Document text
--- --- ---
I.  What does the Trump Administration’s Rescission of DACA Mean for Current Beneficiaries?

The Trump administration’s order does not immediately strip DACA recipients of their deferred action grants, or of their work authorizations, which are currently valid.

USCIS will adjudicate DACA renewal applications and applications for work authorizations which have been accepted by USCIS as of September 5th, 2017. Individuals granted deferred action, and whose benefits expire on or before March 5th, 2018, may apply to renew their DACA status and work authorization, provided their applications are accepted by USCIS on or before October 5th, 2017an extremely short deadline which is now less than one month away! These renewal applications must be prepared and submitted well before the deadline, as applications received after that date will be rejected.

DACA recipients whose employment authorizations expire after March 5th, 2018 will not be permitted to renew their status, and will revert to the unauthorized status they were in prior to being granted DACA.

USCIS will still adjudicate initial DACA applications and requests for work authorization that were accepted by USCIS as of September 5th, 2017; applications received after that deadline will be rejected.

DACA recipients with advance parole who are currently outside of the U.S. should be admitted to the U.S., provided they return before their advance parole expires. DACA recipients granted advance parole are advised not to travel outside the U.S.: there is always the possibility overly aggressive enforcement will result in the person being denied admission to the U.S. upon their attempt to return. USCIS will no longer approve advance parole requests made based upon status as a DACA recipient.
--- --- ---
Excerpted data

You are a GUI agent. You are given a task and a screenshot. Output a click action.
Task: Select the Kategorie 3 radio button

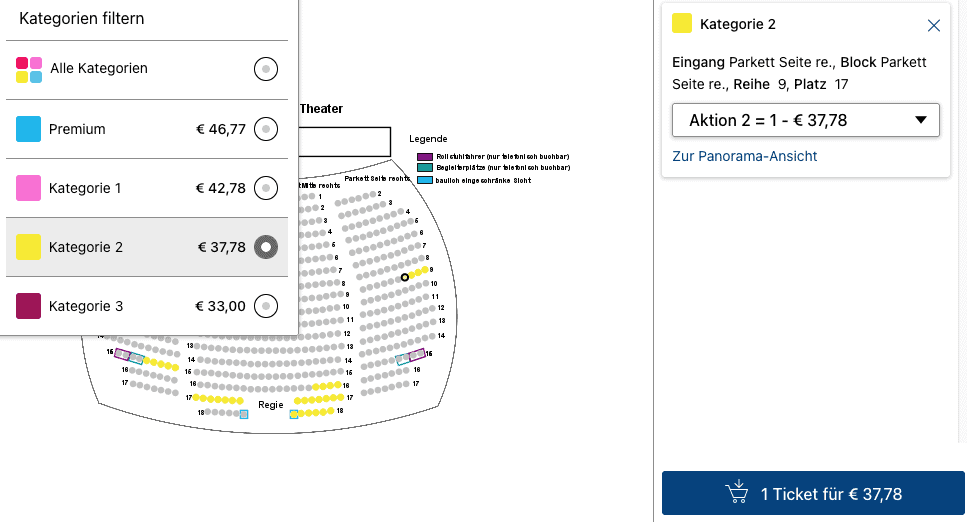(x=265, y=306)
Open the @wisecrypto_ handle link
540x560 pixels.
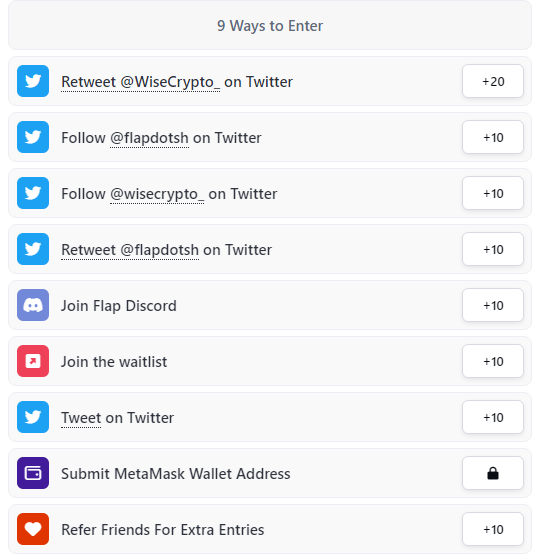(157, 194)
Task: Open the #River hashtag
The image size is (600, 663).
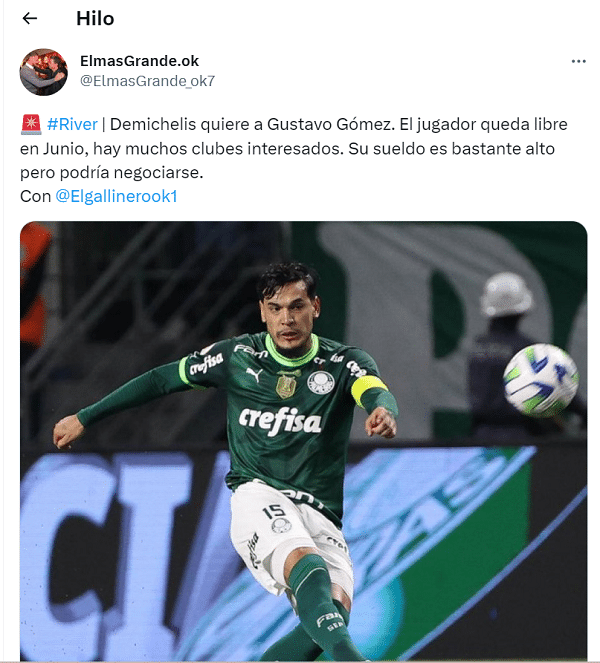Action: (x=72, y=124)
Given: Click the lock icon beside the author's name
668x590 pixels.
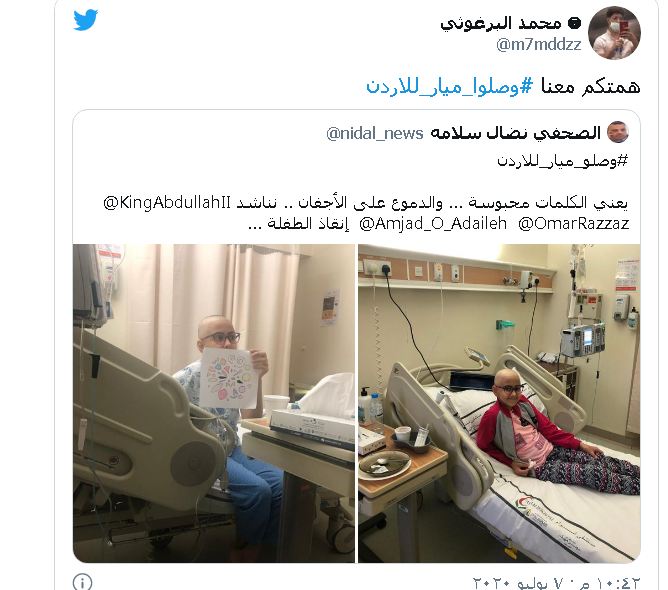Looking at the screenshot, I should (x=574, y=23).
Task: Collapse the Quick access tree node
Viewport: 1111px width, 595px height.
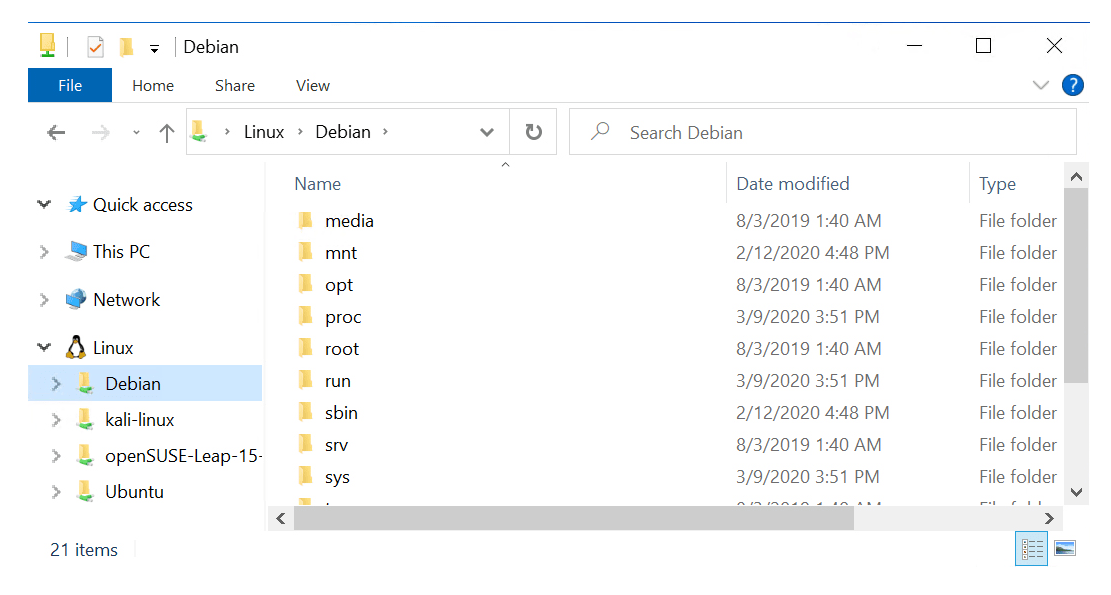Action: coord(44,204)
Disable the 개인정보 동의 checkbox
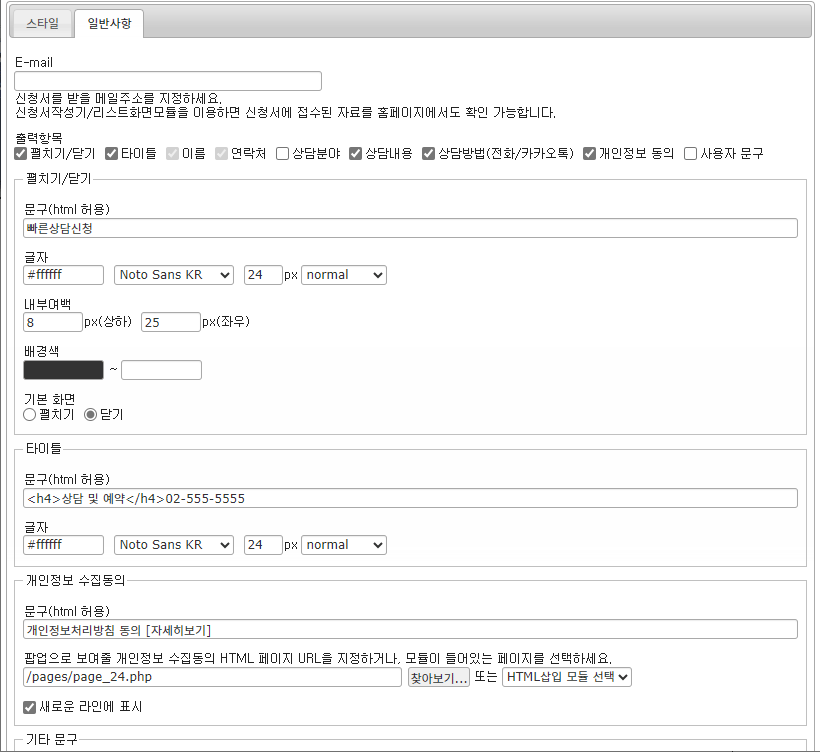Screen dimensions: 820x752 pyautogui.click(x=590, y=153)
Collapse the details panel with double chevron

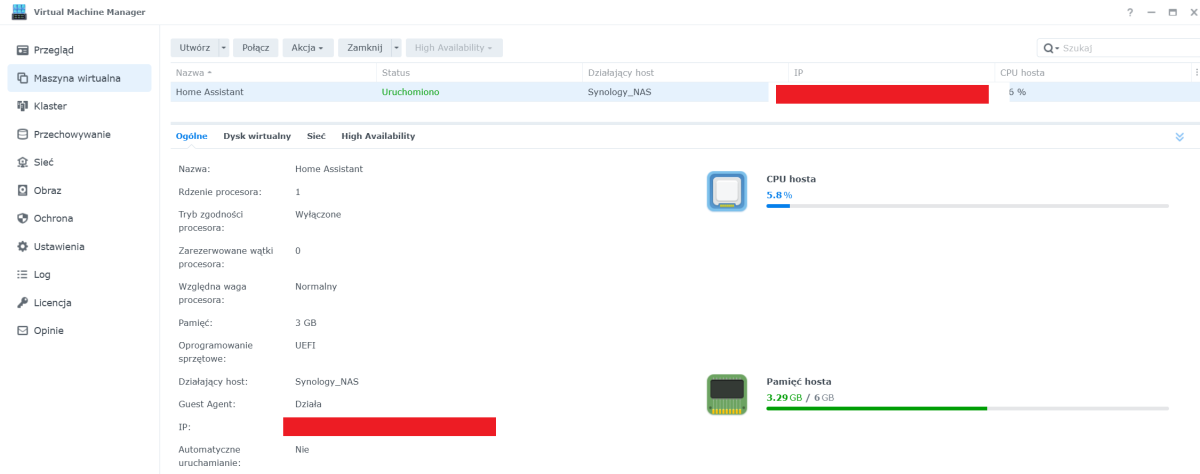[x=1179, y=137]
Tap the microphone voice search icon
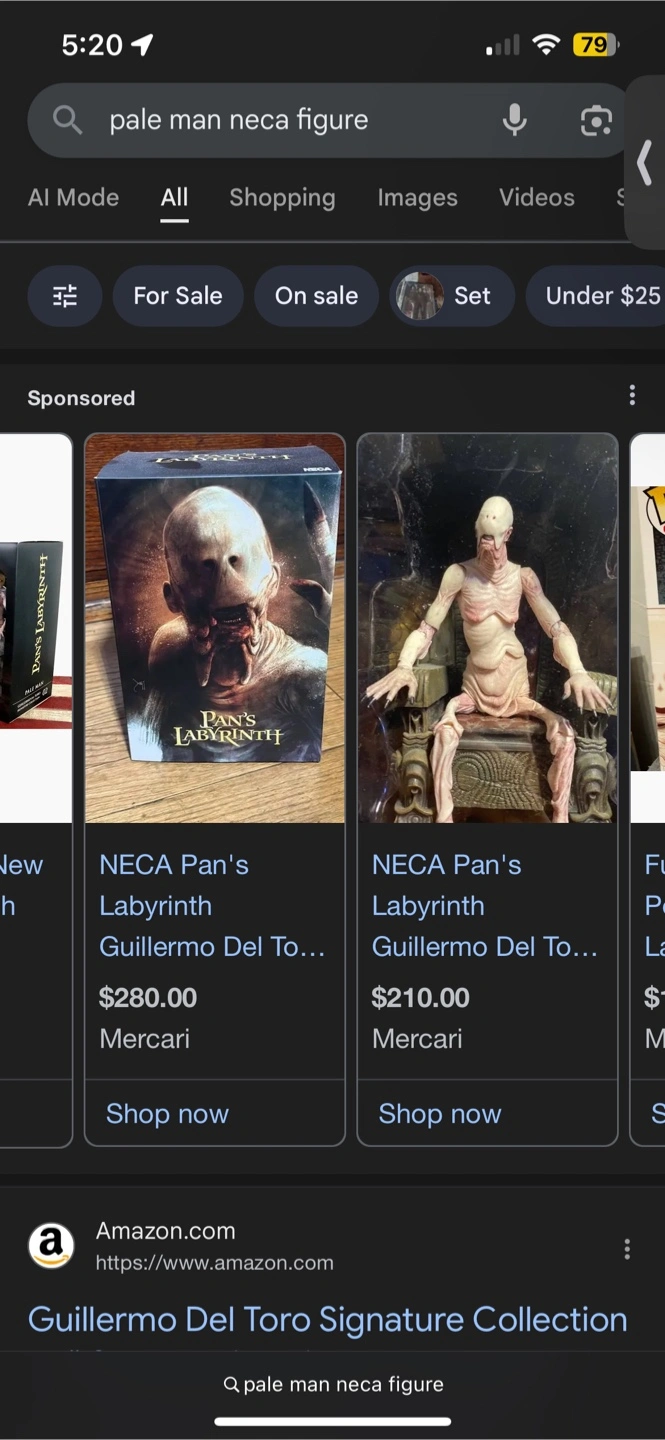 (514, 120)
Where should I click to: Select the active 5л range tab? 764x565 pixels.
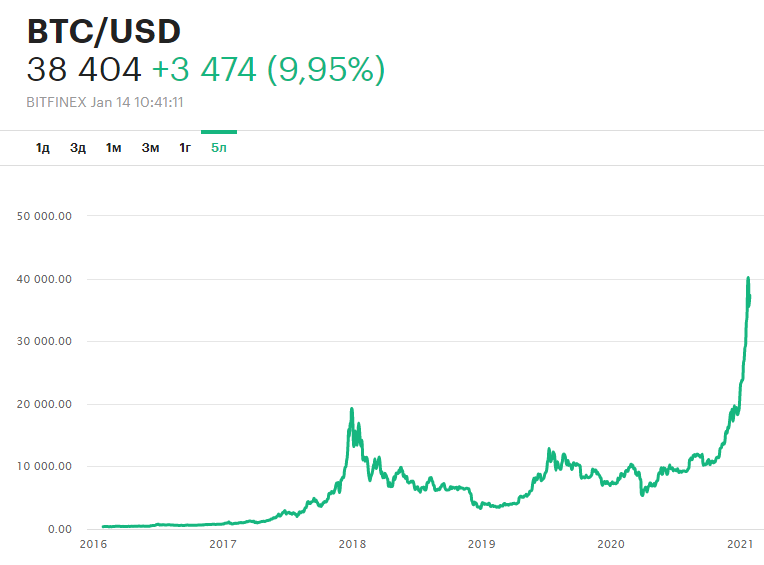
--- --- ---
Work request 1
In the text about the DACA rescission, by what date must USCIS accept renewal applications from people whose benefits expire on or before March 5th, 2018?
Work request 2
Say whether each statement agrees with the text about the DACA rescission. Answer yes or no for each, and quote the deciding words of the text.
(a) The order immediately takes away DACA recipients' work authorizations.
(b) USCIS will no longer approve advance parole requests based on DACA status.
(c) Initial DACA applications received after September 5th, 2017 will be rejected.
Work request 3
Carry on the text about the DACA rescission from its final sentence.
The rows are separate material and have no connection to the text about the DACA rescission.

Reply 1
On or before October 5th, 2017.

Reply 2
(a) No: "does not immediately strip DACA recipients of their deferred action grants, or of their work authorizations"
(b) Yes: "USCIS will no longer approve advance parole requests made based upon status as a DACA recipient."
(c) Yes: "applications received after that deadline will be rejected."

Reply 3
II. Paths to Legal Status

There is no simple, clear, and easy way to assess whether a current DACA recipient may be eligible to gain legal status or qualify for relief from deportation because these assessments turn on the facts of each person’s particular case. Factors which must be considered in order to determine eligibility for  relief from deportation include: how the person initially entered the U.S.; whether the person traveled outside the U.S. after having been out of status, and was subsequently admitted or paroled back into the U.S.; whether the person has a parent, spouse or child who is a Lawful Permanent Resident or U.S. citizen; whether the person fears persecution or torture if deported to their homeland; and the nature of any criminal record the person may have. While a person may only have been eligible for DACA at the time they initially applied for that protection, today that same person may be eligible for different forms of relief or have an alternate pathway to legalization.

Outlined below are paths to legal status which may be available to DACA recipients or to others who are undocumented. While DACA is a valuable program, these other paths to legal status should be considered.

  1. Adjustment of Status. In certain instances, a person who is out of status may be able to adjust their status without leaving the U.S. and become a Lawful Permanent Resident. The person must have previously been admitted or paroled into the U.S. – including after traveling outside the U.S. pursuant to a grant of advance parole while a DACA beneficiary; or be the beneficiary of a petition for an immigrant visa filed prior to April 30th, 2001. Assuming they otherwise qualify, it may be possible to adjust status based upon a bona fide marriage to a U.S. citizen.
  2. Consular Processing of an immigrant visa, coupled with a provisional waiver of inadmissibility due to unlawful presence in the U.S.. The person must first show they are the beneficiary of an immediately available immigrant visa filed for them by their Lawful Permanent Resident (LPR) or U.S. citizen parent or spouse, and then carry their burden of proving their LPR or USC parent or spouse would suffer extreme hardship if they are denied the waiver. If the non-citizen is already in removal proceedings, this relief may still be available, but the process is more complicated.
  3. Cancellation of Removal as a non-permanent resident: once placed into deportation-removal proceedings, the non-citizen may apply for this relief. The person must demonstrate they have resided continuously in the U.S. for a minimum of ten years prior to being placed into removal proceedings; that their parent, spouse or child who is either an LPR or U.S. citizen would suffer exceptional and extremely unusual hardship if the person is deported; that they are a person of good moral character who merits this relief as a matter of discretion; and that they do not have a specified criminal conviction which would disqualify them from eligibility.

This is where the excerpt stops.